▶ **EXERCISE REQUIREMENTS**
Find each line below that contains the string "height" and copy those lines in full.

▶ **SOURCE MATERIAL**
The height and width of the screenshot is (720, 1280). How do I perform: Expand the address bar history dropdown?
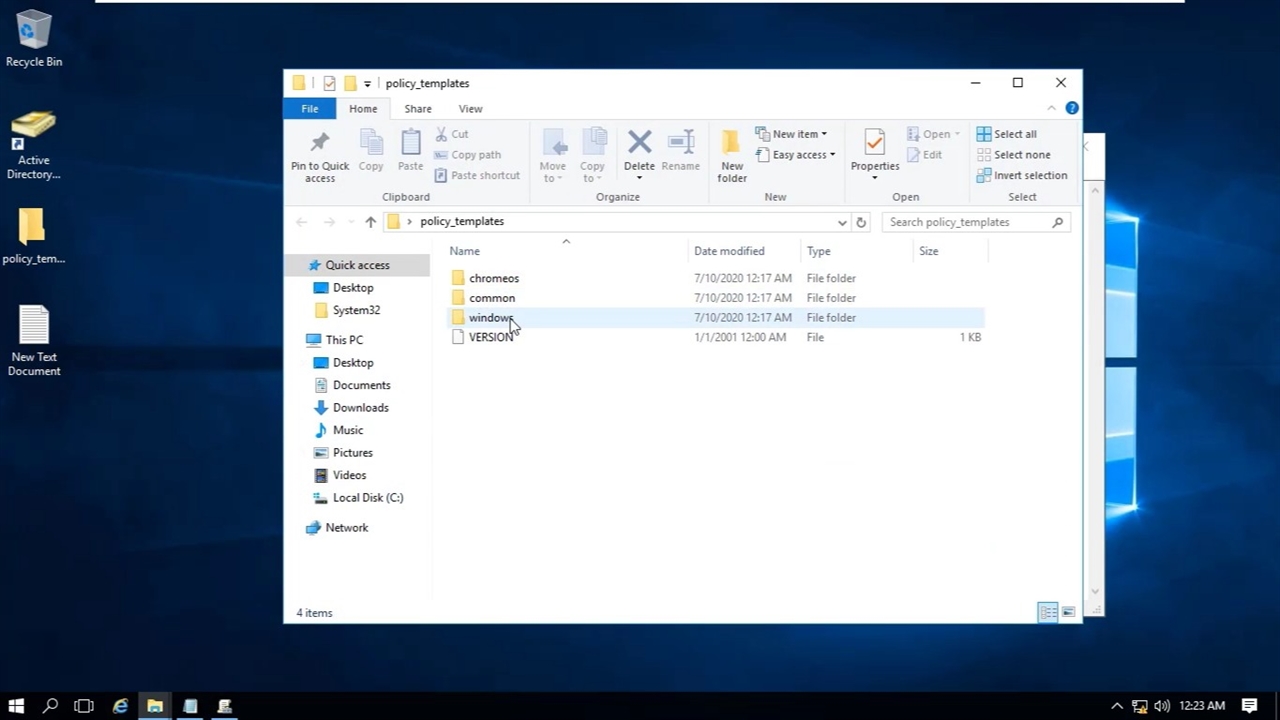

...

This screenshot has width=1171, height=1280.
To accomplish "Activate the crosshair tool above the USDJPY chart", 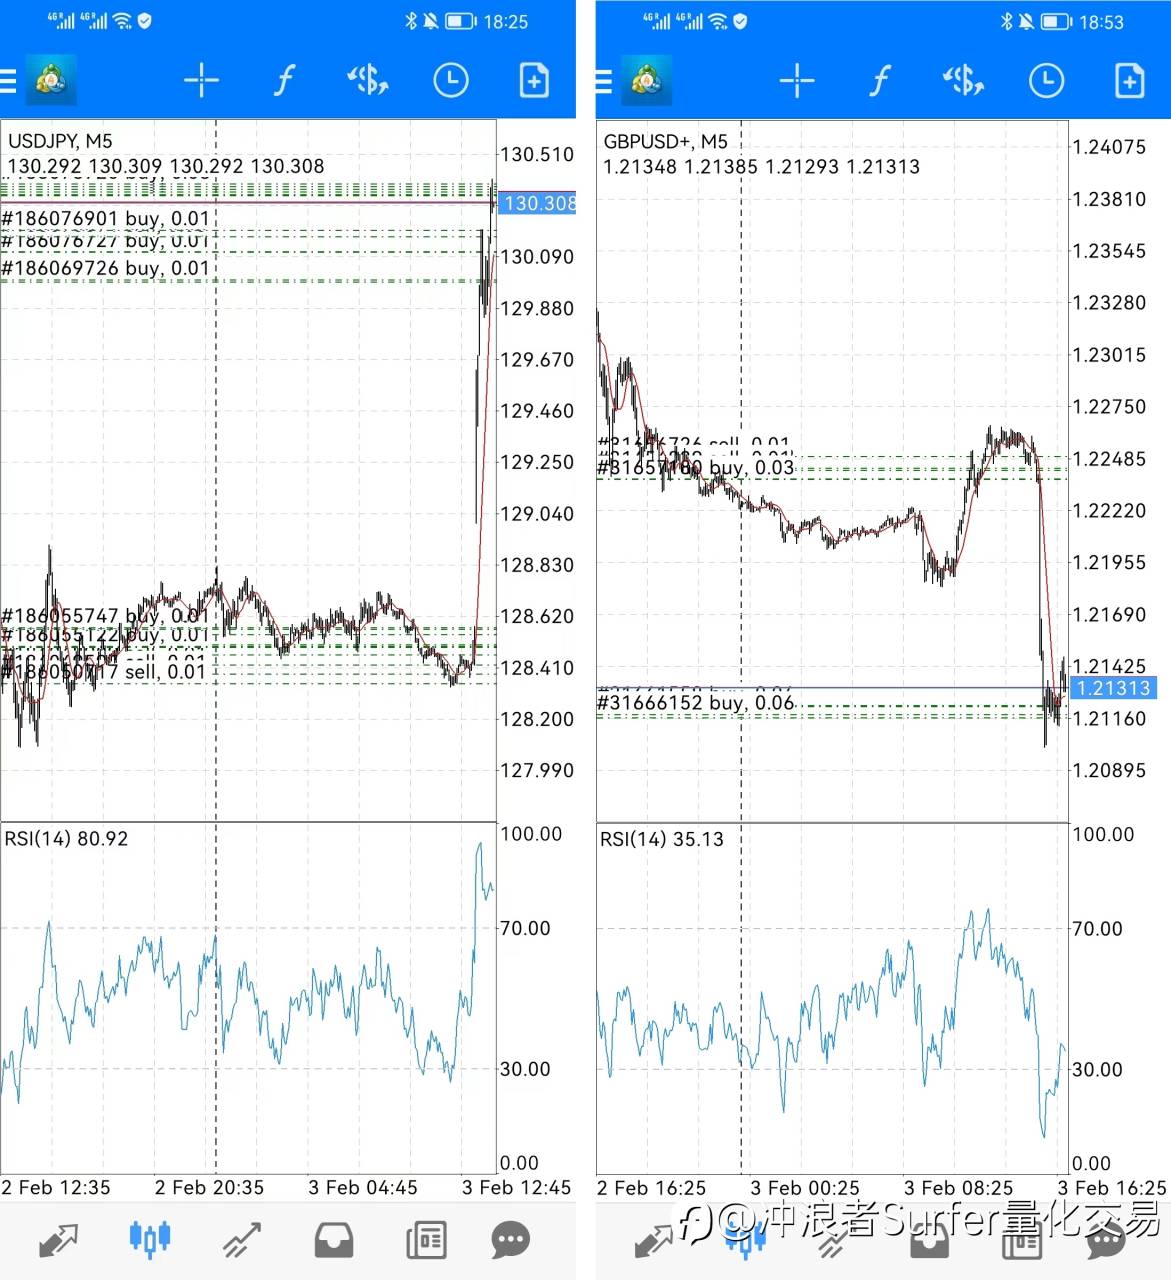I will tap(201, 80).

--

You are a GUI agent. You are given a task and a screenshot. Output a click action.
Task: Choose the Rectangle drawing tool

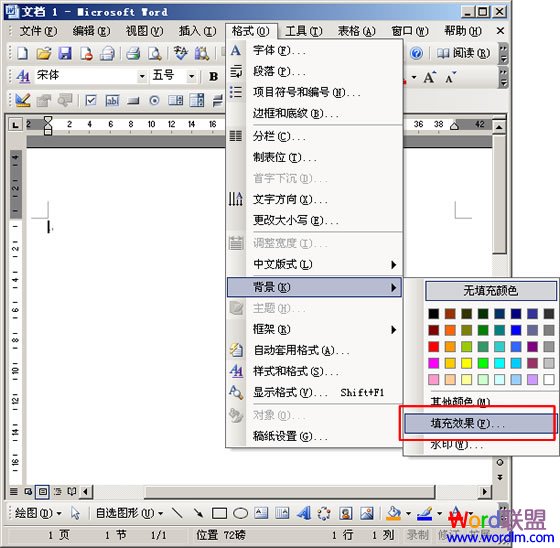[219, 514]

▶ **WRITTEN REPLY**
The height and width of the screenshot is (720, 1280). How do I perform: Expand the address bar history dropdown?
This screenshot has width=1171, height=1280.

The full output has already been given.